■ **PROVIDED TEXT**
--------------------
Artwork by Grace Duong Design Studio: Illustration by @grace.duong and Animation @alisamadethis

Sparkling Seeds

There are two methods for growing diamonds. The traditional technique is the high-pressure, high-temperature (HPHT) method. Small gem seeds are placed inside a chamber in a press, then heated to nearly 3,000 degrees Fahrenheit, at a pressure exceeding 870,000 pounds per square inch. Within the press, a carbon starting material like graphite dissolves in a molten flux of metals, lowering the temperature and pressure needed for growing diamonds. The carbon material then crystallizes on the cooler gem seed and forms diamonds. The HPHT method is tried and true, but there are downsides. By replicating how diamonds grow in nature, the method causes metal catalysts to enter the stones and create irregularities, known as inclusions, which affect color and sparkle. Additionally, the process is costly due to the energy and equipment involved.
--------------------
[Items from a data source]
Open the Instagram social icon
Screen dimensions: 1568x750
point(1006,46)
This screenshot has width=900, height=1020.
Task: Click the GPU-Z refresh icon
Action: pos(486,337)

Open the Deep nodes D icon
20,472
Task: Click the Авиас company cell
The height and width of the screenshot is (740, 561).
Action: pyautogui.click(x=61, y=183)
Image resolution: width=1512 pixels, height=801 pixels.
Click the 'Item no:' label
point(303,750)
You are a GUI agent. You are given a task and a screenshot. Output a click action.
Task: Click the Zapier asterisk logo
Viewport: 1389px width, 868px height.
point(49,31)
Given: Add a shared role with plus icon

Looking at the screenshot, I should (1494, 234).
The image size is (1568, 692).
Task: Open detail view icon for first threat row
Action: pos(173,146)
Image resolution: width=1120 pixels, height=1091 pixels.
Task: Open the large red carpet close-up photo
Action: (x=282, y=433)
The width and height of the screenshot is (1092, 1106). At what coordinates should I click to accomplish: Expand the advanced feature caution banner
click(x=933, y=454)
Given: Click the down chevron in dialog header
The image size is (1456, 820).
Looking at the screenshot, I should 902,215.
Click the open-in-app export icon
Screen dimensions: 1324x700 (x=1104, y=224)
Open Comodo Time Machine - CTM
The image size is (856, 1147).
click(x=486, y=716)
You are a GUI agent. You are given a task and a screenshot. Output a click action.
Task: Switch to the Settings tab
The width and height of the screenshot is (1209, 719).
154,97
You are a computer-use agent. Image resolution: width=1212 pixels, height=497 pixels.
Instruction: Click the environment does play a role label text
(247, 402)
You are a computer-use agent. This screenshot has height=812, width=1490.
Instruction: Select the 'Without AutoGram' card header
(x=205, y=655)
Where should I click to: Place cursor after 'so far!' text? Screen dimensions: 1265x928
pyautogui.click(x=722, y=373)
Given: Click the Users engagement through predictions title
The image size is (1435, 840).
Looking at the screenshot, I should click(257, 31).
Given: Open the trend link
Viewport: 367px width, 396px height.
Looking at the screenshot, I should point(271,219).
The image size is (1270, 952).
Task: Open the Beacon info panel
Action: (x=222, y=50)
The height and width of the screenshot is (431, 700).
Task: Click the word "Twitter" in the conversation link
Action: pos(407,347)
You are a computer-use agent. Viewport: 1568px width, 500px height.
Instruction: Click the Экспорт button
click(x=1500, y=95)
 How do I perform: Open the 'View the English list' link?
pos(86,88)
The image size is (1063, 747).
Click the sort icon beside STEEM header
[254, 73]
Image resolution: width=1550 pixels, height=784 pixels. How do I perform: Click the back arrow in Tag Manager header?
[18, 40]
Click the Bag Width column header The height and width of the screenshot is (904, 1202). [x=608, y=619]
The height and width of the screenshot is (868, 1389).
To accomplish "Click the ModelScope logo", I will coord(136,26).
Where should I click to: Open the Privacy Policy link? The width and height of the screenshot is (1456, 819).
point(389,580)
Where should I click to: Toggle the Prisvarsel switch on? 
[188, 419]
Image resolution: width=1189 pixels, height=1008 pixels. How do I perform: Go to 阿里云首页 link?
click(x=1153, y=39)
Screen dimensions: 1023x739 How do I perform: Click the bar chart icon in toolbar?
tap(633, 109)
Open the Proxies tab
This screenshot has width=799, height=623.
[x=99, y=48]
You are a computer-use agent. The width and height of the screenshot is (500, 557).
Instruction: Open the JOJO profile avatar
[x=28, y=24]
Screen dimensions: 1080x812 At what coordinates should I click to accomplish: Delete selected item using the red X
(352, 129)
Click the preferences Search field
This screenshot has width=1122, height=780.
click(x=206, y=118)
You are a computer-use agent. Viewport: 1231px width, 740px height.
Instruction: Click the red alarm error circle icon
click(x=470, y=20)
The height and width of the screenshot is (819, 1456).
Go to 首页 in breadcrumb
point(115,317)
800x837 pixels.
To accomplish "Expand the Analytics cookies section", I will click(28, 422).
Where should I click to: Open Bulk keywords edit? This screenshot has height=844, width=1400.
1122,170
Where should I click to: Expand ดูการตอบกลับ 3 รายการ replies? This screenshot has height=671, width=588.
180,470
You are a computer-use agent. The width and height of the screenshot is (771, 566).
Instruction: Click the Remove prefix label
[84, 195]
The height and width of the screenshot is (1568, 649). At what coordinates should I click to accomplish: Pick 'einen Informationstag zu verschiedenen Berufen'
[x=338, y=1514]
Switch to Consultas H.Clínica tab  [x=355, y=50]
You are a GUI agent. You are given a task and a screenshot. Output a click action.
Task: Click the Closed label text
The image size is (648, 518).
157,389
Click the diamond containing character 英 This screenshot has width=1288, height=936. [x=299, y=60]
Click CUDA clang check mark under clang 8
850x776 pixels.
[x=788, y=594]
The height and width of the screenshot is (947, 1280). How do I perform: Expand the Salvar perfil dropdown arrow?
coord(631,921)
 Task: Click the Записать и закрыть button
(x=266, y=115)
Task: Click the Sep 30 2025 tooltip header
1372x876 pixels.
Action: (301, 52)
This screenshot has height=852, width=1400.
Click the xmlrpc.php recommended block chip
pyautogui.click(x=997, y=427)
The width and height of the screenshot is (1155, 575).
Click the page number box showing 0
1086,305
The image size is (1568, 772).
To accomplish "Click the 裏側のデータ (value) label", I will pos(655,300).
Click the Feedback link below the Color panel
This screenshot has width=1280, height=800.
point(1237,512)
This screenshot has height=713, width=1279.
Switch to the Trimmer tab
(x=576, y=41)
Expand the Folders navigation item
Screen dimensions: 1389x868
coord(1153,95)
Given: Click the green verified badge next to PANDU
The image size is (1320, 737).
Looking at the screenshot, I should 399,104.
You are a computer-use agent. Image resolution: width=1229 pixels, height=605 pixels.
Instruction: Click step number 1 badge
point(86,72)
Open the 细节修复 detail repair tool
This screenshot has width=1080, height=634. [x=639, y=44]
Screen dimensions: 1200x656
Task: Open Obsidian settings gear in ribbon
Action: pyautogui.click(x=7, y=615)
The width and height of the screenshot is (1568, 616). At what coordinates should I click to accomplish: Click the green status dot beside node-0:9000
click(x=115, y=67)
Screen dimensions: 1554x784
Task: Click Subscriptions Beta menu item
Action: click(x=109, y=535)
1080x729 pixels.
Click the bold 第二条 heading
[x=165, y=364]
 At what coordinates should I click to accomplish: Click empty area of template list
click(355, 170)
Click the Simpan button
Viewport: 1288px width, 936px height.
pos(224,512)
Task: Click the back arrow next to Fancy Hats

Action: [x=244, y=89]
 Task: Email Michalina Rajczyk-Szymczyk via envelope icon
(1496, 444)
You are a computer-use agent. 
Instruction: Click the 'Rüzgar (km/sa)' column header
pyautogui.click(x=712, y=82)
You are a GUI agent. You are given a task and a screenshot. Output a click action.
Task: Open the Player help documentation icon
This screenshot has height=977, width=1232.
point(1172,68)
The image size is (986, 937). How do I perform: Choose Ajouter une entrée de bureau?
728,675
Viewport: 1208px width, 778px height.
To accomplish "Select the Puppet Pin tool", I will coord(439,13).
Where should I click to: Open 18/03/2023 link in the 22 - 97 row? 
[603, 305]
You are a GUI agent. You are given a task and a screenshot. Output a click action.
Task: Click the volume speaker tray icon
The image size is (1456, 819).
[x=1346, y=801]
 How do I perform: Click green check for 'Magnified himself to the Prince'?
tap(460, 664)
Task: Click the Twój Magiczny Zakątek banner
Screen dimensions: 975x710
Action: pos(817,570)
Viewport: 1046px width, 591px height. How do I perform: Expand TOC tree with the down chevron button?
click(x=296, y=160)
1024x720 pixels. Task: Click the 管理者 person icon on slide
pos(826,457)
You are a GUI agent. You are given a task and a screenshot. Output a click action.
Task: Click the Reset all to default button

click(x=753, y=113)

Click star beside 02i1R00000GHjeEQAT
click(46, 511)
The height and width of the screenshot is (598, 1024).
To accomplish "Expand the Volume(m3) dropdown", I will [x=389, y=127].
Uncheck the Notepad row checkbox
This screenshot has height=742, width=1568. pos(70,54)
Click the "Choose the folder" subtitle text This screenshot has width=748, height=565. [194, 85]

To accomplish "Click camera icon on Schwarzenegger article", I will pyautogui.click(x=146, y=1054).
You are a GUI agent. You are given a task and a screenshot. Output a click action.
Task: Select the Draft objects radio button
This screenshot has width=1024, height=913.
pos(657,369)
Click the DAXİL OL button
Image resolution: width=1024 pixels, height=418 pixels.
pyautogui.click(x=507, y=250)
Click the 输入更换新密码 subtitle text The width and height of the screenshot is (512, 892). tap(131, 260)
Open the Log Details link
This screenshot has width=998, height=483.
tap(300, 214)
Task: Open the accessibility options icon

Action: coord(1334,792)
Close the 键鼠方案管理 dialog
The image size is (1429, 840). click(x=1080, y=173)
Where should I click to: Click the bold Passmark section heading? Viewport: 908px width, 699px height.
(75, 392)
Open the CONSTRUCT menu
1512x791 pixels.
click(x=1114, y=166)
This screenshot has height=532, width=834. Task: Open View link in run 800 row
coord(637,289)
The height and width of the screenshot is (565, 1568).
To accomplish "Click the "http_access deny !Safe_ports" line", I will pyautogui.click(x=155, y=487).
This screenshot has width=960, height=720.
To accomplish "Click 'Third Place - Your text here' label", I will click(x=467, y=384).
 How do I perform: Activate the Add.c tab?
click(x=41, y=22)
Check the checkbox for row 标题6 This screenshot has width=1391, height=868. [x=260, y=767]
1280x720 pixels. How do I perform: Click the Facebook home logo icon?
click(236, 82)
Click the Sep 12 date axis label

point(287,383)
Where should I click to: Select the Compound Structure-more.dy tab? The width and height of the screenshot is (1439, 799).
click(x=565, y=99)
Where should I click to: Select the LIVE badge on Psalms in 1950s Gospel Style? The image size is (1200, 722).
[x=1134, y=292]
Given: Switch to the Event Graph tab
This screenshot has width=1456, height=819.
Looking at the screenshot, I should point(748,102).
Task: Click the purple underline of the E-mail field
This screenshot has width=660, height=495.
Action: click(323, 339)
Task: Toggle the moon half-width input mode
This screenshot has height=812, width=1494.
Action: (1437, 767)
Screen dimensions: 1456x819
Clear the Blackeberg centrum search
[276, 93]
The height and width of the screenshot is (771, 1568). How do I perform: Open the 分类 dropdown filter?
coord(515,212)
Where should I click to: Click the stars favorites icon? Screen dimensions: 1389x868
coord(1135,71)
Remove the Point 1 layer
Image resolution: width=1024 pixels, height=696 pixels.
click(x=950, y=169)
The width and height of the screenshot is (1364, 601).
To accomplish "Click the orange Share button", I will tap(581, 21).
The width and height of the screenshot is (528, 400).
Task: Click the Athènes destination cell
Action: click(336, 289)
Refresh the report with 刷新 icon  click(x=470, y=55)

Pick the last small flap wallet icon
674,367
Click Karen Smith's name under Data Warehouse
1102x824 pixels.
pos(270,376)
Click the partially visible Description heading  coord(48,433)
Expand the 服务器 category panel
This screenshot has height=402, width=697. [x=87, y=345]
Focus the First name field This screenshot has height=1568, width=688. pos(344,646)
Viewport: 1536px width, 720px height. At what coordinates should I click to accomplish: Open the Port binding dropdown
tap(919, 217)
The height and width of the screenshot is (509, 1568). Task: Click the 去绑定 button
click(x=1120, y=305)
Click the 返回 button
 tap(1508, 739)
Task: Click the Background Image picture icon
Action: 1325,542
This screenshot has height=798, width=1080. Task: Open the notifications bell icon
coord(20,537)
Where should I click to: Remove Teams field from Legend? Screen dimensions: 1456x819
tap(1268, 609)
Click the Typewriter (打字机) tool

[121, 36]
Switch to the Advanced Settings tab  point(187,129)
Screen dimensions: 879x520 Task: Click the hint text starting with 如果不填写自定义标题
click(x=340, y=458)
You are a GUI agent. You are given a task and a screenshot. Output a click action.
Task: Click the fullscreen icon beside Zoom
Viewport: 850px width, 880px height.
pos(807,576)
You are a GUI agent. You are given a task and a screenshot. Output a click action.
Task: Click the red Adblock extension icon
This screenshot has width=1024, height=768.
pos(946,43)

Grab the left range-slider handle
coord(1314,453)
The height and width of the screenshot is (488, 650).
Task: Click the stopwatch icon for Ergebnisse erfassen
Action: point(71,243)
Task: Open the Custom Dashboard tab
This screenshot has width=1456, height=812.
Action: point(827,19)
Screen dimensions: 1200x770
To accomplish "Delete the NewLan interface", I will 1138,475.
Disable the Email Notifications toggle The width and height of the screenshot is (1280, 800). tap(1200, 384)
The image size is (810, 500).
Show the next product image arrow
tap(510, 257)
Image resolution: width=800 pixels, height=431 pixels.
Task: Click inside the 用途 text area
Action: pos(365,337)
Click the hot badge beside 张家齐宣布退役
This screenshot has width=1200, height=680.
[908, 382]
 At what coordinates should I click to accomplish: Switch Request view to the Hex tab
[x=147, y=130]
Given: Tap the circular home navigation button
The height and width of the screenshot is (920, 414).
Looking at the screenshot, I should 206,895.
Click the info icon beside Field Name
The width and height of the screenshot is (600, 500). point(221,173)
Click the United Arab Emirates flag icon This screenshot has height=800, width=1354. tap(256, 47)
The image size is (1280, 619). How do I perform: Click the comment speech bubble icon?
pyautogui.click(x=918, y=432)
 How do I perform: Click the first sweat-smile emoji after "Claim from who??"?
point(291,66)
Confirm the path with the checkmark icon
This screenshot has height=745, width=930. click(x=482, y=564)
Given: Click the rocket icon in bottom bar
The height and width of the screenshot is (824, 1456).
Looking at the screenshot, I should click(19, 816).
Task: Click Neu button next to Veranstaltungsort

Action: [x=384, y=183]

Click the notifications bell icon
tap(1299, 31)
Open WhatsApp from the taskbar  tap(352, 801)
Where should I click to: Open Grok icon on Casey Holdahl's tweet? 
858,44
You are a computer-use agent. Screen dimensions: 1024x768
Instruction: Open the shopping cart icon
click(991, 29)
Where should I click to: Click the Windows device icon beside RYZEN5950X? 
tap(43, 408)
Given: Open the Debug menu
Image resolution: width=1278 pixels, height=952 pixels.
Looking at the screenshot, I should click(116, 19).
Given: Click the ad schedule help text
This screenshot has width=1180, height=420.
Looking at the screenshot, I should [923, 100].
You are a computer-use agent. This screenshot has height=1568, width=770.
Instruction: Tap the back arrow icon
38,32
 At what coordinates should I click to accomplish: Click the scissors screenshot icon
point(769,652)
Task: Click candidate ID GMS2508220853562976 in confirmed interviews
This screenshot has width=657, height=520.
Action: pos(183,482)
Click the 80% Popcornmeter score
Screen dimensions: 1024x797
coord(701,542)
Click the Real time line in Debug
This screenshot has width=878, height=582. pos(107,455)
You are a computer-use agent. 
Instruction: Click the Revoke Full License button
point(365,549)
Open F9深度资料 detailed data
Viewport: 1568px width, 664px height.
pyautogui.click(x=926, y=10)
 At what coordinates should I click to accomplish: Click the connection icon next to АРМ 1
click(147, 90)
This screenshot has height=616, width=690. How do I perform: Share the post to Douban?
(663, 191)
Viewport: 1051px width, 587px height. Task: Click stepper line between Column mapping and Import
--------------------
■ **TASK BRIEF**
Write out everything from "There are two" down to "and equipment involved." in the diamond-growing passage, replacing "diamonds" with "gemstones". Work only from the diamond-growing passage.

■ **FINAL RESULT**
There are two methods for growing gemstones. The traditional technique is the high-pressure, high-temperature (HPHT) method. Small gem seeds are placed inside a chamber in a press, then heated to nearly 3,000 degrees Fahrenheit, at a pressure exceeding 870,000 pounds per square inch. Within the press, a carbon starting material like graphite dissolves in a molten flux of metals, lowering the temperature and pressure needed for growing gemstones. The carbon material then crystallizes on the cooler gem seed and forms gemstones. The HPHT method is tried and true, but there are downsides. By replicating how gemstones grow in nature, the method causes metal catalysts to enter the stones and create irregularities, known as inclusions, which affect color and sparkle. Additionally, the process is costly due to the energy and equipment involved.